Toutes les photos sont en libre accès ici.

Fontfroide

Contraste absolu avec l’opulente Abbaye de Fontfroide, dont j’avais évidemment souvent entendu parler – un projet de collaboration entre le festival Radio France et Jordi Savall qui y programme quelques concerts en juillet avait même été esquissé mais abandonné pendant la crise sanitaire -. Le massif forestier qui entoure Fontfroide a été quelques jours menacé par les feux qui ont ravagé près de 2000 hectares dans l’Aude, il reste sous surveillance, mais en ce dimanche 13 juillet après les orages et les pluies torrentielles de la veille, ce sont plutôt les flaques d’eau qu’on devait éviter pour visiter le vaste site de l’abbaye. On y apprend que c’est toujours une propriété privée, appartenant aux descendants de Gustave Fayet qui avait entrepris au début du XXe siècle une formidable réhabilitation d’un site exceptionnel.

Mes photos de Fontfroide en accès libre ici.

Elne

La veille, revenant de Collioure (photos à voir ici), j’avais fait halte à Elne, juste à temps pour m’abriter des pluies incessantes qui allaient arroser le Roussillon tout l’après-midi.et visiter un cloître qui témoigne de la longue histoire religieuse de la cité. Photos à voir ici

J’ai aussi le souvenir d’un festival de piano auquel le festival Radio France prêtait naguère son concours.

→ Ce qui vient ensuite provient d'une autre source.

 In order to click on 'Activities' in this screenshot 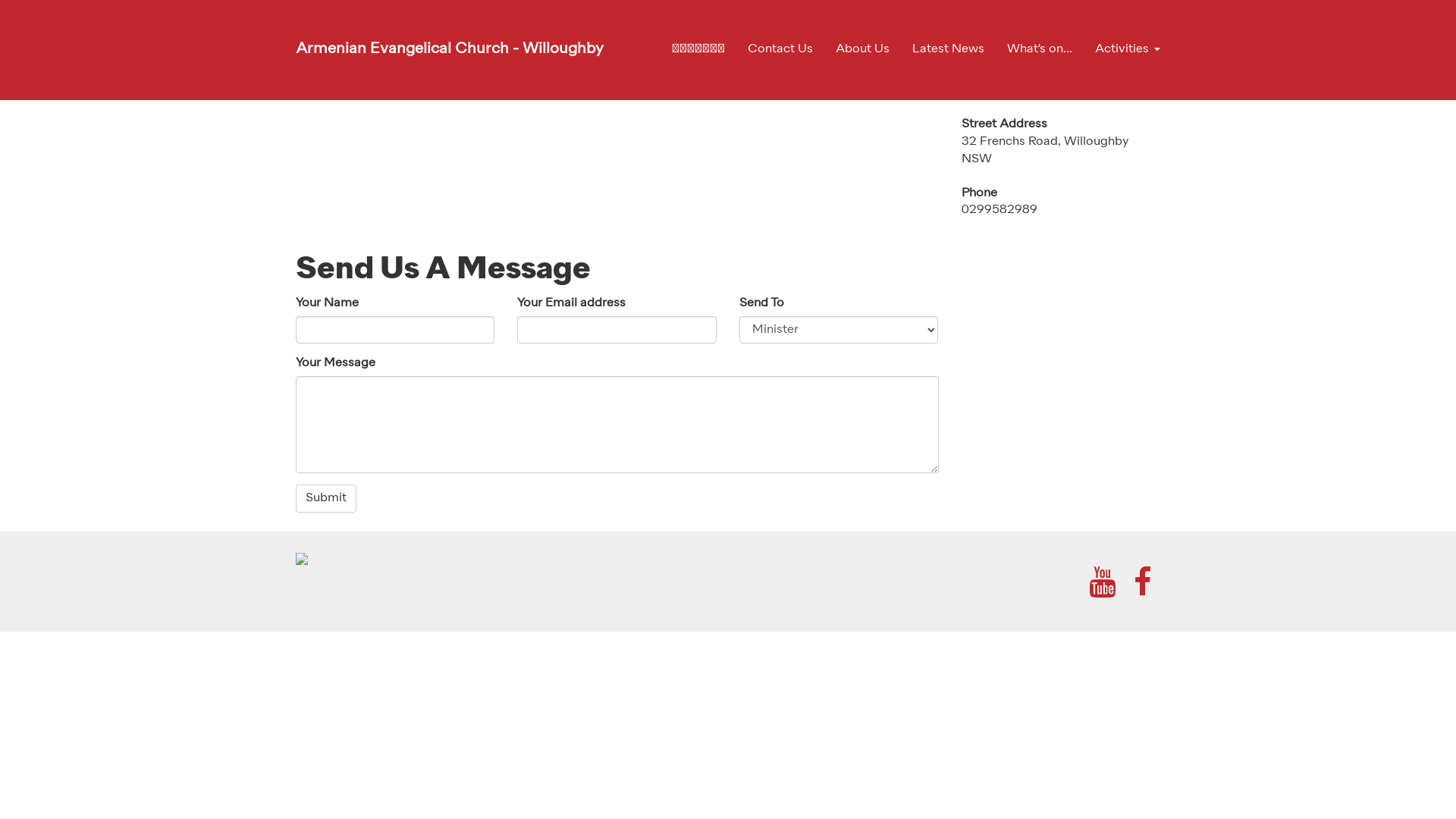, I will do `click(1122, 49)`.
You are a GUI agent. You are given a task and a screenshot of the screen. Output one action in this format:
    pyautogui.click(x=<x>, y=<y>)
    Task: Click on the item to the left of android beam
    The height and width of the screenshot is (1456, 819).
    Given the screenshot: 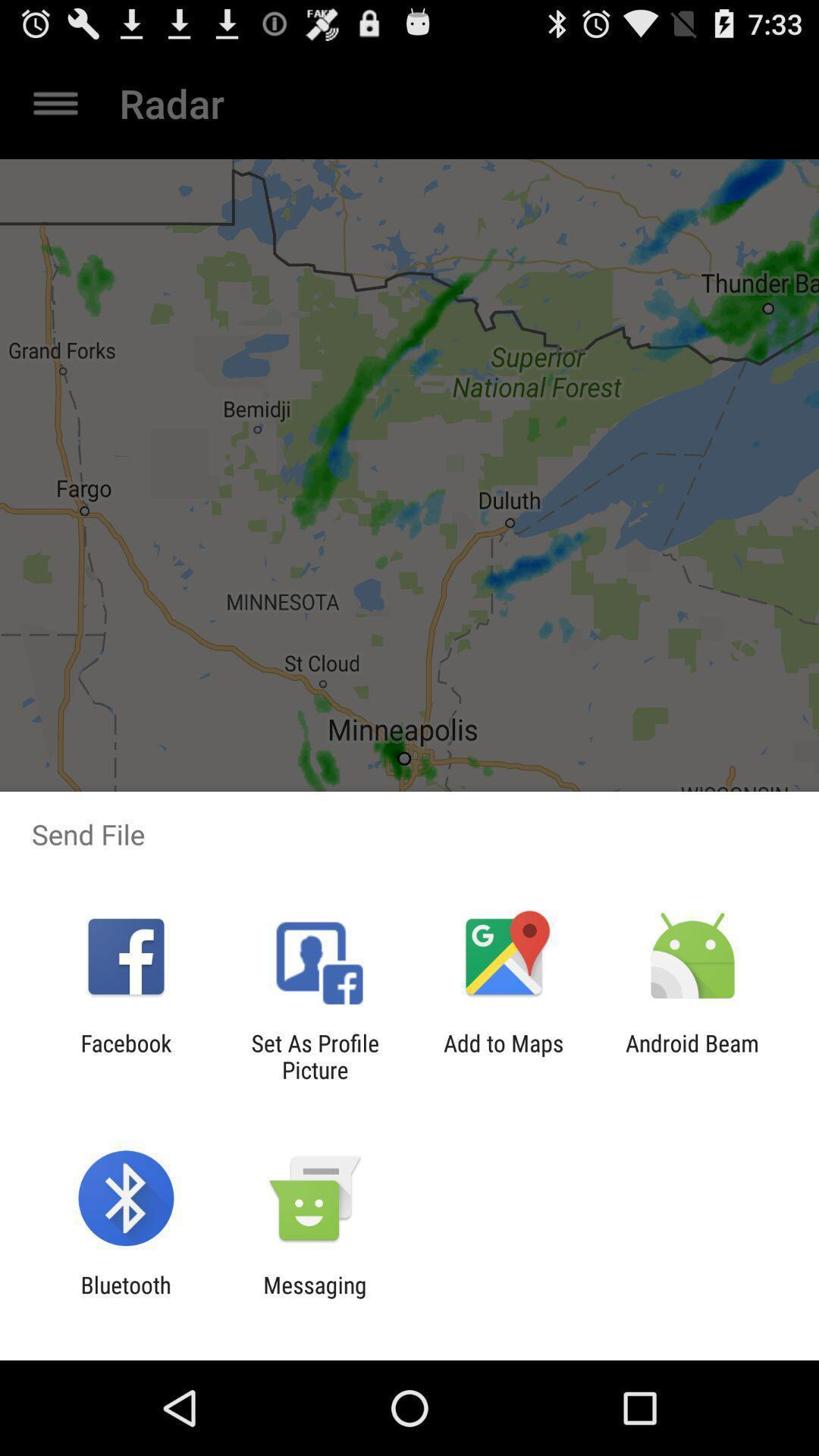 What is the action you would take?
    pyautogui.click(x=504, y=1056)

Prades / Saint-Michel de Cuxa

Après la montée à Serrabone, il était impossible de ne pas pousser jusqu’à Prades (voir ma brève de blog du 14 juillet). La petite cérémonie sur la place de la mairie venait de se terminer, ce n’était pas Jean Castex, mais son successeur à la mairie de Prades qu’on surprit en discussion avec un sous-préfet. Je n’étais jamais venu à Prades, lieu pourtant mythique pour le mélomane que je suis, puisque nul ne peut ignorer le festival de Prades, fondé en 1950 par Pablo Casals.

C’est à l’extérieur de Prades qu’on trouve l’abbaye Saint-Michel-de-Cuxa où ont lieu la plupart des concerts du festival.

Mes photos à voir ici.

Fauré à Pamiers

On est aussi loin du monde quand on s’avise de visiter la ville natale de Gabriel Fauré (1845-1924) : lire La naissance de Fauré. Le 15 juillet à Pamiers on n’est pas submergé par la foule, et la ville ne semble pas exagérément fière de l’enfant du pays. Une sculpture inaugurée l’an dernier est bien cachée au fond de la cour intérieure de la mairie !

Il faut un peu chercher la stèle installée près de la cathédrale (fermée pour les visites !)

Quant à la maison natale de Fauré, elle est située au 17 de la rue Gabriel… Péri (anciennement rue Major)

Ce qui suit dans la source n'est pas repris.